OPANA ER CII
Generic Name and Formulations:
Oxymorphone HCl 5mg, 7.5mg, 10mg, 15mg, 20mg, 30mg, 40mg; ext-rel tabs.
Indications for OPANA ER:
Management of pain severe enough to require daily, around-the-clock, long-term analgesia for which alternative opioid therapies are inadequate.
Limitations Of use:
Not for use as an as-needed (prn) analgesic. Use only if alternative treatment options (eg, non-opioid analgesics, immediate-release opioids) are ineffective, not tolerated, or otherwise inadequate to provide sufficient management of pain.

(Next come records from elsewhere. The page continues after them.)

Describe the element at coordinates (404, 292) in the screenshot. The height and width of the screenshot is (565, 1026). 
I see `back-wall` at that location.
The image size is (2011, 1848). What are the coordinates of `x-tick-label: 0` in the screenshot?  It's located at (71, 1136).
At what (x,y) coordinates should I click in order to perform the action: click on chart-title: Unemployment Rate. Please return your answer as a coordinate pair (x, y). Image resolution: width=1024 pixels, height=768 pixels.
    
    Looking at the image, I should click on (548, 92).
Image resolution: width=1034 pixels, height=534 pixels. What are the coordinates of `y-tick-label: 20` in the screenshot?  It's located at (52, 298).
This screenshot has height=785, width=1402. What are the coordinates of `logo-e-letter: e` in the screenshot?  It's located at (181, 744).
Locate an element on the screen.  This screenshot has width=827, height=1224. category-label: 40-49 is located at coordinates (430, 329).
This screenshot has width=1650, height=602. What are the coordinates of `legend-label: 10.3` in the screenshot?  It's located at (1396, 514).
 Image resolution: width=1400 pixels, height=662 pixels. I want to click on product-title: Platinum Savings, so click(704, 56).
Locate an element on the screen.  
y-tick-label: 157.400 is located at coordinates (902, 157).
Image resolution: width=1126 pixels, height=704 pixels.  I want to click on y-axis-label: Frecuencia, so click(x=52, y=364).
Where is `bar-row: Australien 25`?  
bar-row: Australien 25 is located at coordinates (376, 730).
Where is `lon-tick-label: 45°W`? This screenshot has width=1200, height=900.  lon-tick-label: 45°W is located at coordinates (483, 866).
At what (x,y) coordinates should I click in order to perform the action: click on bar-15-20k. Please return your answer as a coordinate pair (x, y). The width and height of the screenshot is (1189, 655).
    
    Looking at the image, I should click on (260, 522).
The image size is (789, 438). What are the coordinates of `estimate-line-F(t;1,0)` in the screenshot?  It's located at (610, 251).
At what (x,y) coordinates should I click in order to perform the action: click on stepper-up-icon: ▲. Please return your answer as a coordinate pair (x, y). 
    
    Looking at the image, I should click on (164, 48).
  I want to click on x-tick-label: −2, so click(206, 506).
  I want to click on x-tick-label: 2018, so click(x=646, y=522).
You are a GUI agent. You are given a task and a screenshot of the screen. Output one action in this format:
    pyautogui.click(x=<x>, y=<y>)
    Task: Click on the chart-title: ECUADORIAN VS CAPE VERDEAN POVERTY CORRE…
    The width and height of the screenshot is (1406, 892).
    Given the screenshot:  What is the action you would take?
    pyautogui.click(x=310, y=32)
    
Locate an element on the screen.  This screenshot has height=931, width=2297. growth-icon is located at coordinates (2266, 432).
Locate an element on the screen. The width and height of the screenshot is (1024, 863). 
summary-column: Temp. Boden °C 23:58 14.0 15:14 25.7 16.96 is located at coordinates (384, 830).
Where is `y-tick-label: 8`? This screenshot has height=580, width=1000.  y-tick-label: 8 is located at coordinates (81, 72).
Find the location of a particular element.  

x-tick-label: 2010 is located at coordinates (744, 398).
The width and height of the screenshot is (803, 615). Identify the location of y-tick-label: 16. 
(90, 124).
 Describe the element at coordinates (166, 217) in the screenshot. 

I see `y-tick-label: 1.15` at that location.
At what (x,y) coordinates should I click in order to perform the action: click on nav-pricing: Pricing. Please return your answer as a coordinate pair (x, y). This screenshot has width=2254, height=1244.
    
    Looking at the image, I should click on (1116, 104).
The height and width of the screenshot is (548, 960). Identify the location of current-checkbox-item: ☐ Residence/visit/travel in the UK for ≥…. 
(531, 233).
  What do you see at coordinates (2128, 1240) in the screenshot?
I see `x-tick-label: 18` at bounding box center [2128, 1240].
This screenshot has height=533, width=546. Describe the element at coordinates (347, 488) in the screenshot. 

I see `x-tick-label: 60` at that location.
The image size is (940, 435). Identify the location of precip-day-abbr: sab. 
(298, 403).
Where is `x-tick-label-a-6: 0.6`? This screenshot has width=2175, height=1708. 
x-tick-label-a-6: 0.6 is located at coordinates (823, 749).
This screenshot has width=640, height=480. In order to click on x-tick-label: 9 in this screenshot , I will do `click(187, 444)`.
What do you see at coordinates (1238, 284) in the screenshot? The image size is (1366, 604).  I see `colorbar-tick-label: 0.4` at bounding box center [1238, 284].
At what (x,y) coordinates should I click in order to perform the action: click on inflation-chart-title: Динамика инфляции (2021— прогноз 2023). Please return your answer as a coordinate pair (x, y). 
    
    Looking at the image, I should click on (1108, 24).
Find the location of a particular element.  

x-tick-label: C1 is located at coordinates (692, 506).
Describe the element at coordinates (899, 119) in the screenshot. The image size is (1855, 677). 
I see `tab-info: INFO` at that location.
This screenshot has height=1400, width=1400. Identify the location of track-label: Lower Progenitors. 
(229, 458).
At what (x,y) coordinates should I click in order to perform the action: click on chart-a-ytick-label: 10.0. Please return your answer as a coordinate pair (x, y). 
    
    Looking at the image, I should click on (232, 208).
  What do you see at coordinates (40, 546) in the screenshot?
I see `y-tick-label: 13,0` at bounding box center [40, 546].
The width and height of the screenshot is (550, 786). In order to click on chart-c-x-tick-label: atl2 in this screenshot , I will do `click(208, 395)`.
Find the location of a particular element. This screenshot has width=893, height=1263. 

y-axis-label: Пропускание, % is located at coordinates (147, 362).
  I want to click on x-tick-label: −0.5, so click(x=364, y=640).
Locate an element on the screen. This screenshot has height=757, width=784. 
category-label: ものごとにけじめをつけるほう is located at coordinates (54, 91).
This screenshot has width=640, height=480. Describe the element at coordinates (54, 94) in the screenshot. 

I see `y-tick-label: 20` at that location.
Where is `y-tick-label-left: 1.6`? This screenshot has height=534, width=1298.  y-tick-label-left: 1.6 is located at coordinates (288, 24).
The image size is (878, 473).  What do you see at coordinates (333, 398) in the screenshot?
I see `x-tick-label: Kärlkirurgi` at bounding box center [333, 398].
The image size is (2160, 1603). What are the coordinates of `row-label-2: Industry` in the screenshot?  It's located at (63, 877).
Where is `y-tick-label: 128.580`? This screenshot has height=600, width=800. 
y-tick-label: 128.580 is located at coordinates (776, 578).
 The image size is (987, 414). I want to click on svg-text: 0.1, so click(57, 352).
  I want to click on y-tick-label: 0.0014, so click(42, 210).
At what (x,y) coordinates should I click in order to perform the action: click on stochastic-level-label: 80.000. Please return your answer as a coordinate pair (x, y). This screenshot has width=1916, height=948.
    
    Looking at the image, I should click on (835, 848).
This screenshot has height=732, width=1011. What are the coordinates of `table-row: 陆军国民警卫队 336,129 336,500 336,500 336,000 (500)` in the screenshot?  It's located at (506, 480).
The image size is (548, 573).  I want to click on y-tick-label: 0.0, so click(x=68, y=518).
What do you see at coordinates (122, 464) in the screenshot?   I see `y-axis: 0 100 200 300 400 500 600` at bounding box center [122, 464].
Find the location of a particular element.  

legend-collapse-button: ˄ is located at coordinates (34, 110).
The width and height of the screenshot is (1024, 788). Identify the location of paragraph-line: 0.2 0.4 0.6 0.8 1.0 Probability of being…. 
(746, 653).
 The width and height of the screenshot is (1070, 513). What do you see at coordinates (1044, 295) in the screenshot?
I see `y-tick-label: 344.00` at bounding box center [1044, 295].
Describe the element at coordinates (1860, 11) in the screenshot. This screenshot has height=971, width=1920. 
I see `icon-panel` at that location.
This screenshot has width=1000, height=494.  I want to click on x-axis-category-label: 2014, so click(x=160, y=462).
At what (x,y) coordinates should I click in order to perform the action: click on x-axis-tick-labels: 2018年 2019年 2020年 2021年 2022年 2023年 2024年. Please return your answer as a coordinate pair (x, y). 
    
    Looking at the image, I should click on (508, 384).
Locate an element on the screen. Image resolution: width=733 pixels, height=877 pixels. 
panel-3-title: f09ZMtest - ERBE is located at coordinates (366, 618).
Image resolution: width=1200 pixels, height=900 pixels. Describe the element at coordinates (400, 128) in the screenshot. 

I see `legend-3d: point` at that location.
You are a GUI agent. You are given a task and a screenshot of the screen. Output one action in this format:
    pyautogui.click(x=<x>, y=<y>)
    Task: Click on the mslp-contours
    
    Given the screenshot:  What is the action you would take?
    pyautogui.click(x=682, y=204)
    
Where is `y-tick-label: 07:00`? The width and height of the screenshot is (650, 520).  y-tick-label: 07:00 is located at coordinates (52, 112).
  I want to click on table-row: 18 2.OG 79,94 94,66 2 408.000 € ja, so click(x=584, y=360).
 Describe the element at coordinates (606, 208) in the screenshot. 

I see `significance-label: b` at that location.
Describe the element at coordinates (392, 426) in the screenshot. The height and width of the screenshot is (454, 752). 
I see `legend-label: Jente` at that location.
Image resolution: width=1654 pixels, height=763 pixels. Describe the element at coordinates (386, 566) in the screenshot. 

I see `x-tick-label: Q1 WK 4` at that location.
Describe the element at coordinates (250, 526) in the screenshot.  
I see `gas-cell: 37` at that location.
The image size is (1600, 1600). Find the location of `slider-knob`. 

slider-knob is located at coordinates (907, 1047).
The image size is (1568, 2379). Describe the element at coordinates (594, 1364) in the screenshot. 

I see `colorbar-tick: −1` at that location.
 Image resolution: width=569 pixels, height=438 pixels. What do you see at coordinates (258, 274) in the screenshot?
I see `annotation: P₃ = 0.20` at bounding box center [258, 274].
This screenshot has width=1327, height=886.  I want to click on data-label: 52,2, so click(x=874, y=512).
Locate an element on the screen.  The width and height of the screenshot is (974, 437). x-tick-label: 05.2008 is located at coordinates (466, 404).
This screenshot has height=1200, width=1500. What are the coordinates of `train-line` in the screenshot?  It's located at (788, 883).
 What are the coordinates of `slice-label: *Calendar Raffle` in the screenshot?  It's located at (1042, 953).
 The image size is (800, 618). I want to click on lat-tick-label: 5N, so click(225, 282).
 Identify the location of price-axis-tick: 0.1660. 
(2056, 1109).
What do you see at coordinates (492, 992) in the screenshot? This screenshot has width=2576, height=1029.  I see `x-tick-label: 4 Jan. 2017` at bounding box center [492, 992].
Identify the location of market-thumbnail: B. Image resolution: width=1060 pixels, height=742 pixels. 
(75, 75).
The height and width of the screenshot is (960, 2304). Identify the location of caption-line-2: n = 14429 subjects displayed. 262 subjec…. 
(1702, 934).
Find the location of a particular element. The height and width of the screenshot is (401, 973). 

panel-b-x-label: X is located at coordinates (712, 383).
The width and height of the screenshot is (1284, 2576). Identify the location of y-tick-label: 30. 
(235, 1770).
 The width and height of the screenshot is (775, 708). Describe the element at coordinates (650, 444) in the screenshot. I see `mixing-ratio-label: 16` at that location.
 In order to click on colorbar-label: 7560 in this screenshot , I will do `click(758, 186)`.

Individualize. Take on empty stomach. May give Opana as needed on an every 4–6hrs schedule; Opana ER is given on a continuous basis every 12hrs. ≥18yrs: Opioid-naive: Opana: 5–20mg every 4–6hrs as needed. Opana ER: Swallow whole; 5mg every 12hrs, titrate by 5–10mg every 12hrs every 3–7 days; if breakthrough pain occurs: adjust dose or use a small-dose rescue medication (eg, immediate-release oxymorphone). Converting from Opana to Opana ER: Give half the total daily Opana dose as Opana ER every 12hrs. Converting from parenteral oxymorphone, or other opioids to Opana or Opana ER: see full labeling. Mild hepatic impairment, renal impairment (CrCl <50mL/min), or elderly (≥65yrs): opioid-naive: initiate with 5mg dose; opioid-experience: initiate at 50% lower than normal starting dose and titrate slowly. Concomitant other CNS depressants: reduce initial dose.
<18yrs: not established.
Significant respiratory depression. Acute or severe bronchial asthma. Hypercarbia. Known or suspected paralytic ileus and GI obstruction. Moderate-to-severe hepatic impairment. Hypersensitivity to morphine analogs (eg, codeine).
Increased risk of fatal respiratory depression (esp. when initiating therapy and during dose increases); monitor. Abuse potential (monitor routinely). Accidental exposure may result in fatal overdose (esp. children). Risk of neonatal opioid withdrawal syndrome. Pulmonary disease (eg, COPD, cor pulmonale); monitor for respiratory depression (esp. within the first 24–72hrs of initiating therapy and after dose increases); consider alternative non-opioid analgesics. Head injury. Impaired consciousness, coma, shock; avoid. Increased intracranial pressure, brain tumors; monitor. Seizure disorders. Biliary tract disease. Acute pancreatitis. Acute alcoholism. Drug abusers. Avoid abrupt cessation. Re-evaluate periodically. Impaired hepatic or renal function. Elderly. Cachectic. Debilitated. Pregnancy (Cat.C). Labor & delivery, nursing mothers: not recommended.
Co-ingestion of alcohol may cause fatal overdose; avoid. Avoid mixed agonist/antagonist opioids (eg, butorphanol, nalbuphine, pentazocine) or partial agonist (eg, buprenorphine); may reduce effects and precipitate withdrawal symptoms. Increased CNS effects with concomitant CNS depressants (eg, sedatives, hypnotics, anxiolytics, neuroleptics, tranquilizers, anesthetics, phenothiazines, other opioids), alcohol; consider reducing dose for one or both drugs. Increased risk of urinary retention and/or severe constipation with anticholinergics; monitor. Potentiates muscle relaxants, cimetidine; monitor. May increase serum amylase.
Nausea, constipation, dizziness, somnolence, vomiting, pruritus, headache, sweating increased, dry mouth, sedation, diarrhea, insomnia, fatigue, appetite decreased, abdominal pain, orthostatic hypotension, syncope; CNS and respiratory depression, neonatal opioid withdrawal syndrome.